A girl in the Yang family just grew up,
Not known to anyone, being raised in deep boudoir.
Born too beautiful to give herself away easily,
She was eventually chosen at the side of the emperor.
One glance back from her beamed one hundred kinds of charm,
And the beauty of all the ladies in the six palaces1 was shadowed.
In still cold spring she was granted a bath in the pool of Huaqing2,
Her smooth skin bathed in the warm spring water.
So delicate, she was helped up by her maids,
That's the first time she enjoyed the love of the emperor.
Cloud-like hair, flower-like face, golden dangling ornament,
Spring3 nights all spent under the warm lotus canopy.
The night was too short and the sun rose high,
The emperor neglected his morning levee ever since.
Pleasing and waiting on the emperor at feast, she got no moment to spare,
Outing in spring every day, sleeping with the emperor every night.
The emperor had three thousand fairs in the harem,
But his love of the three thousands centered on one.
In the golden boudoir she made herself up for the evening,
After a feast in the jade pavilion she's drunk in spring3 action.
Her brothers and sisters all got fiefs,
Her family was admirably endowed with imperial glory.
This made all the parents under the heaven
Desirous of having girls instead of boys.
The palace on the Li Mountain towering high into the clouds,
The fairy music carried by the wind, heard everywhere.
Charming songs, graceful dances with string and bamboo instruments,
The emperor could not enjoy enough all day long.
The war drums came from Yuyang4, shaking the ground,
Breaking the Melody of Rainbow Dress and Feather Garments5.
Smokes and dusts rose from nine gates6 of the capital,
Thousands of coaches and horses marching southwest.

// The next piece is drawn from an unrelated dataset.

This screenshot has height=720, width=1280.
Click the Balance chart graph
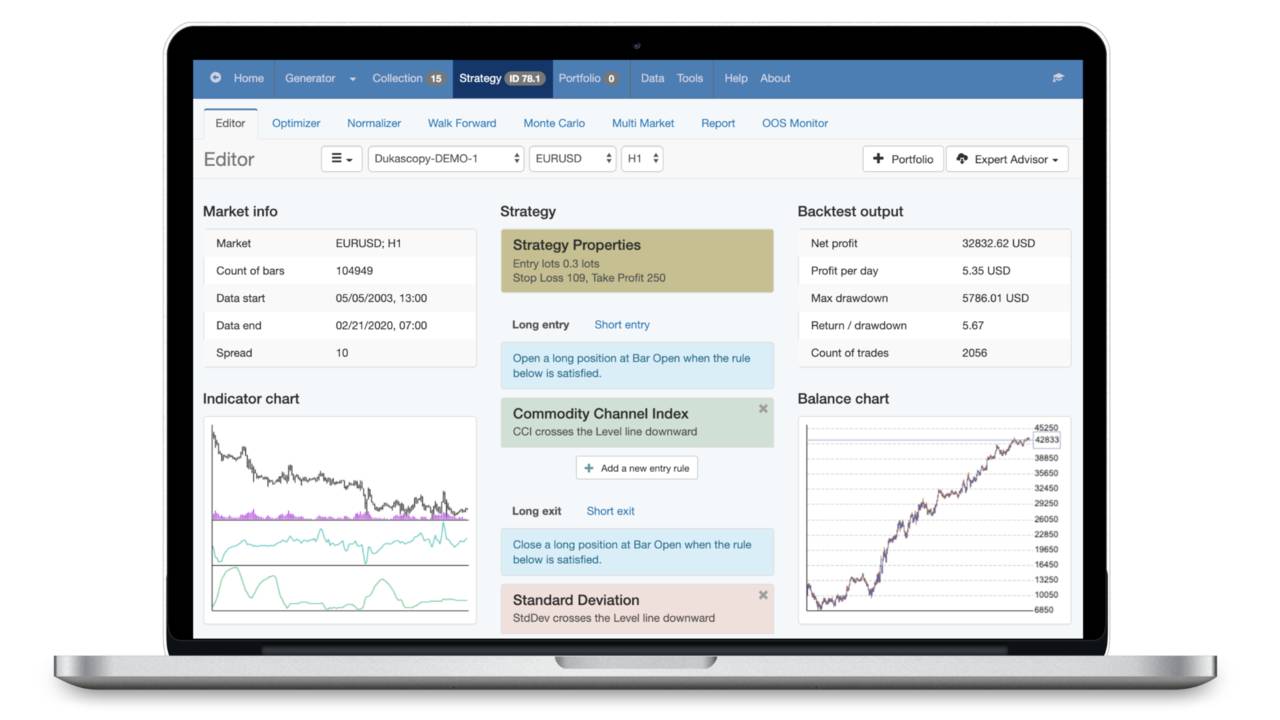coord(920,520)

With emerald coach canopies swaying, they moved, then stopped.
Only a hundred miles west outside the capital.
As the troops refused to advance, the emperor could do nothing,
And the sobbing beauty died in front of his horse.
Pearl-inlaid headdress fell on the ground, but none cared to pick it,
Also hair ornaments of emerald and gold in bird shape, and jade hairpins.
The emperor couldn't save her, only covering his face,
When looking back, there flew tears and blood.
Yellow dusts floated up in the air, the wind soughing,
They scaled to Sword Pavilion7 on zigzag wooden board way up into clouds.
At the foot of E-Mei Mountains8 travelers are seldom seen,
While the banners lost brightness and the sun looked pale.
The river of Shu9 was green and the mountains of Shu were blue,
The mood of the emperor morning and evening imaginable.
In the temporary palace as the emperor watched the moon, its light seemed grievous.
In the night rain the sound of bells was heart-rending.
Like heaven and earth whirling, the dragon coach10 returning,
But at that moment, he hesitated to leave there.
In the earth at the foot of Mawei Mound11
There's no body of the buried beauty seen.
Emperor and courtiers looked at each other, their clothes wet with tears;
Their horses cantered eastward to the gate of the capital.
When returning, the pond and gardens were still the same,
Also the peonies in Taiye Pond and willows in Weiyang Palace.
Her face like the peonies and her eyebrows like willow leaves,
Confronting these, how could the tears not be trickling?
Also on the day when the blooms of peach and plum blew in spring,
And at the time when the leaves of Chinese parasol fell in autumnal rains.
There's a lot of autumnal grass in western and southern palaces,
And the ruddy fallen leaves all over the steps no one swept.
The performers of the imperial troupe had new white hair growing.
The eunuchs and maids in her former chamber became old.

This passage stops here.